Auch wenn stets darauf geachtet wurde, dass die binären Geschlechterbezeichnungen im Berliner Journal nicht diskriminierend gebraucht werden, wurde und wird von den Autorinnen und Autoren immer wieder der Wunsch vorgebracht, in ihren Texten eine strikt gendergerechte Schreibweise verwenden zu dürfen. Darunter wird in der Regel eine Schreibweise verstanden, bei der bei jeder generalisierenden Akteursbezeichnung, die sich auf natürliche Personen bezieht, alle Geschlechter sprachlich adäquat repräsentiert werden, und zwar durch ein um ein Binnenzeichen ergänztes hybrides Begriffskompositum anstelle der nur binären Geschlechterbezeichnungen. Die zentralen Argumentationsmuster, die dieses Anliegen stützen, sind bekannt: Die häufig noch verbreitete ausschließliche Verwendung des generischen Maskulinums – was ja auch eine Form des Genderns ist – kann als Unsichtbarmachen von Frauen und anderen Geschlechtern verstanden, als Diskriminierung interpretiert werden oder Repräsentationsansprüche verletzen. Sprache bildet nicht nur Realität ab, sondern schafft sie auch, indem sie unser Denken beeinflusst und damit zur Wirklichkeitskonstruktion und zur Errichtung von spezifischen Wissenssystemen z. B. in Form von stereotypen Rollen- und Geschlechterbildern beiträgt.
Die Frage der Umsetzung des Anspruchs auf einen gendergerechten Sprachgebrauch in den jeweiligen sozialen Kontexten und Wissensfeldern ist damit allerdings noch nicht beantwortet.
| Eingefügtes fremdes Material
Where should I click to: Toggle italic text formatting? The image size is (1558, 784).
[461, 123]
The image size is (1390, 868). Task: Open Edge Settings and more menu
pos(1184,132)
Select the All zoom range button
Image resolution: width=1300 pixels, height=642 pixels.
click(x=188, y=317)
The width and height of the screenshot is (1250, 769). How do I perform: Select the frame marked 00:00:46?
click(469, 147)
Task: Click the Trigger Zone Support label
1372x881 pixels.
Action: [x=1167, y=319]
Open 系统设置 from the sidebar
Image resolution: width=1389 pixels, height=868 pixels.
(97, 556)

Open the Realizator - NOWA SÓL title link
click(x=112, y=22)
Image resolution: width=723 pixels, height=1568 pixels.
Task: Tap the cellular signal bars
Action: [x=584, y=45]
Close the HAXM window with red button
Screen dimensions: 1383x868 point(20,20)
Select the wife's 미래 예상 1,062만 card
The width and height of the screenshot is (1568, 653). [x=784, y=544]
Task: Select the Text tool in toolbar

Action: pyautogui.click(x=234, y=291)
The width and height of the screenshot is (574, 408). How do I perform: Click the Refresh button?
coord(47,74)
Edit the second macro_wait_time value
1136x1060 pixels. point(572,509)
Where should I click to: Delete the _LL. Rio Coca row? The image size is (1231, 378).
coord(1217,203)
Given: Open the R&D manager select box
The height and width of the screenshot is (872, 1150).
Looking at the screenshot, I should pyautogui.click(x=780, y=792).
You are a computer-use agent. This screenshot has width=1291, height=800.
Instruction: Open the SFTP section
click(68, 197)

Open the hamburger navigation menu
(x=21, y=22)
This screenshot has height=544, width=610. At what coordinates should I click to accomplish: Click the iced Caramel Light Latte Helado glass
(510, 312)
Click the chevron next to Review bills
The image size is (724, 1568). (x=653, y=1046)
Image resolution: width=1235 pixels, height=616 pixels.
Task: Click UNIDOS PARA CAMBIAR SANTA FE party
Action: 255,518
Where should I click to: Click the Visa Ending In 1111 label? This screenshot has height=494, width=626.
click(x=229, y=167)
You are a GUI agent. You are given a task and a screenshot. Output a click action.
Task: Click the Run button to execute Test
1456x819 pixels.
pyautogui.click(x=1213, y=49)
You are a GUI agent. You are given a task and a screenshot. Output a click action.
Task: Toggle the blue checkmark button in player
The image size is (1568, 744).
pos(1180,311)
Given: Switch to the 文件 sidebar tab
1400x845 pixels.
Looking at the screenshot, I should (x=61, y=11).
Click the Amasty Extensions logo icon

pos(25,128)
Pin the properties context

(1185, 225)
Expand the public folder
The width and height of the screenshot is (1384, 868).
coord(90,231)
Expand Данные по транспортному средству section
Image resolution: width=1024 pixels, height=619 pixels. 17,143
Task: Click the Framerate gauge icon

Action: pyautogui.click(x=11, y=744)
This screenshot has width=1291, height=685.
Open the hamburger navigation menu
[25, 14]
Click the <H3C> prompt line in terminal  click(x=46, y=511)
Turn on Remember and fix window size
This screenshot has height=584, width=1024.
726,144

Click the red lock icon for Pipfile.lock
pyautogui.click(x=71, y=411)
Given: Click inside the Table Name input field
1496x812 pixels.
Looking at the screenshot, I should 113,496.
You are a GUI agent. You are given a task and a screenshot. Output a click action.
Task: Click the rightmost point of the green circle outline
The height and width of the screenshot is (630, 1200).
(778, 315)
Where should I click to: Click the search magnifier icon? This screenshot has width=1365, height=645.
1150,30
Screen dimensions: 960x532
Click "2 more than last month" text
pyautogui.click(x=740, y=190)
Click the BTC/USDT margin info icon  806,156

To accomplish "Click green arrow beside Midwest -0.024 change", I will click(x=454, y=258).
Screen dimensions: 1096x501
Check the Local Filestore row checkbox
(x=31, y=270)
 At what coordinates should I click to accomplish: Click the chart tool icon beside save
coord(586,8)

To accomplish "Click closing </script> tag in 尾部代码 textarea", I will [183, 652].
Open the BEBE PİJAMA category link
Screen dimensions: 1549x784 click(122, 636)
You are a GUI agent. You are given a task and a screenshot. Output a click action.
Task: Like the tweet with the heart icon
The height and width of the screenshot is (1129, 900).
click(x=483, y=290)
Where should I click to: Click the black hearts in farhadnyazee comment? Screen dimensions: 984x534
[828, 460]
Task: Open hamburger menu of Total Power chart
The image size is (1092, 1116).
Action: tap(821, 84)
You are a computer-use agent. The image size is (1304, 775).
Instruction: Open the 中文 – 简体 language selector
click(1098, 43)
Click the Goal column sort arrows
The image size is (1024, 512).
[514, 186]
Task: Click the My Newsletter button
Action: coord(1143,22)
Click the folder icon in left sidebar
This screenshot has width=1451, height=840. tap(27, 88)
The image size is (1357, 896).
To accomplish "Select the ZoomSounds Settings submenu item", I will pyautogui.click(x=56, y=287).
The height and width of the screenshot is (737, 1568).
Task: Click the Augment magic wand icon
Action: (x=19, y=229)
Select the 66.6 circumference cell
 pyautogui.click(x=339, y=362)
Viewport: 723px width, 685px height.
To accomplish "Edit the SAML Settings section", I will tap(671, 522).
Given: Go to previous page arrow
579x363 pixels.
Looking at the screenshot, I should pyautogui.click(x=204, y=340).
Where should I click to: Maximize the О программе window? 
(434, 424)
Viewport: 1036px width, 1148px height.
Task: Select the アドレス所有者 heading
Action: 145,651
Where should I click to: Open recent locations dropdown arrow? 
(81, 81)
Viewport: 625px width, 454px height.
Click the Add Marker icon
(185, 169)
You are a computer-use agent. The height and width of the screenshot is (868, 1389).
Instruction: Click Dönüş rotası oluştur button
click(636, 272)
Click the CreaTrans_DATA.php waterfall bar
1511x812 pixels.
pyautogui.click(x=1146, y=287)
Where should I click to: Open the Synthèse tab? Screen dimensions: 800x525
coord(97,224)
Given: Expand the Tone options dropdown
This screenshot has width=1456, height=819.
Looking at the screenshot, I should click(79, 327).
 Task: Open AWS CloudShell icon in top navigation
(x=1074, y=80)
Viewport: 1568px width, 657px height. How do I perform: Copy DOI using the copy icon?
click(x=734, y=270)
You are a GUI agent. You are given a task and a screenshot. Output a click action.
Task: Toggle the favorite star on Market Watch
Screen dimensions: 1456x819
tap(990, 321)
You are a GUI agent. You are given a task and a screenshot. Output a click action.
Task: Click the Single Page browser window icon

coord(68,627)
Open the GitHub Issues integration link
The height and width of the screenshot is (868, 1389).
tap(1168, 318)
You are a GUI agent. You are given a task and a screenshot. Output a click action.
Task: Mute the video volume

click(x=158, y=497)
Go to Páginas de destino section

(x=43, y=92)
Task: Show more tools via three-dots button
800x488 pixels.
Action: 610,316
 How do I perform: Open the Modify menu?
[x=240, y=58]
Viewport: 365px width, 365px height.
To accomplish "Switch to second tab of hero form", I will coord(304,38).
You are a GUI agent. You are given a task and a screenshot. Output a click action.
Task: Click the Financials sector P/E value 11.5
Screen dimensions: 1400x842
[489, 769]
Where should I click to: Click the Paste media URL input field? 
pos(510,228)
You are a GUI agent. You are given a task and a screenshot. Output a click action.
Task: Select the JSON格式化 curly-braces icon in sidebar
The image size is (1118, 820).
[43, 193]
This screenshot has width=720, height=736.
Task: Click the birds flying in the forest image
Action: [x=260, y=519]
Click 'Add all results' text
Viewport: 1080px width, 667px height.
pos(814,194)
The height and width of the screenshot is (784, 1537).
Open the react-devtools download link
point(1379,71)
Die Soziologie in ihren vielfältigen Verzweigungen und theoretischen Zugängen macht zwangsläufig einen exzessiven Gebrauch von Kategorisierungen von Personen und Klassenkollektiva, die sie teils aus der allgemeinen Sprache übernimmt, teils selbst (re-)konstruiert oder erfindet, teils umcodiert oder formalisiert. Zudem ist das Deutsche hochgradig genusgebunden, ruft also ständig Geschlechterassoziationen hervor, selbst da, wo sie sachlich nicht unbedingt bestehen. Nicht die Verwendung von gendergerechten Personen- oder Gruppenbezeichnungen ist jedoch das Kernproblem, auch wenn sie Fragen der konsistenten Anwendbarkeit eines gewählten Schemas und ggf. ästhetische Fragen aufwirft. Deutlich schwerer wiegt die Tatsache, dass die Soziologie – wie andere Wissenschaften auch – eine komplexe Fachsprache mit einer komplizierten Syntax und Grammatik pflegt, die diesen Personenkategorien zwangsläufig Pronomen, bestimmte und unbestimmte Artikel, Adjektive sowie Rück- und Querverweise zuordnet, die ebenfalls genusadäquat gebeugt werden müssen. Eine grammatikalisch konsequente genderalternierende bzw. genderoffene Schreibweise kann so zu kaum noch lesbaren Wort- und Satzkonstruktionen führen.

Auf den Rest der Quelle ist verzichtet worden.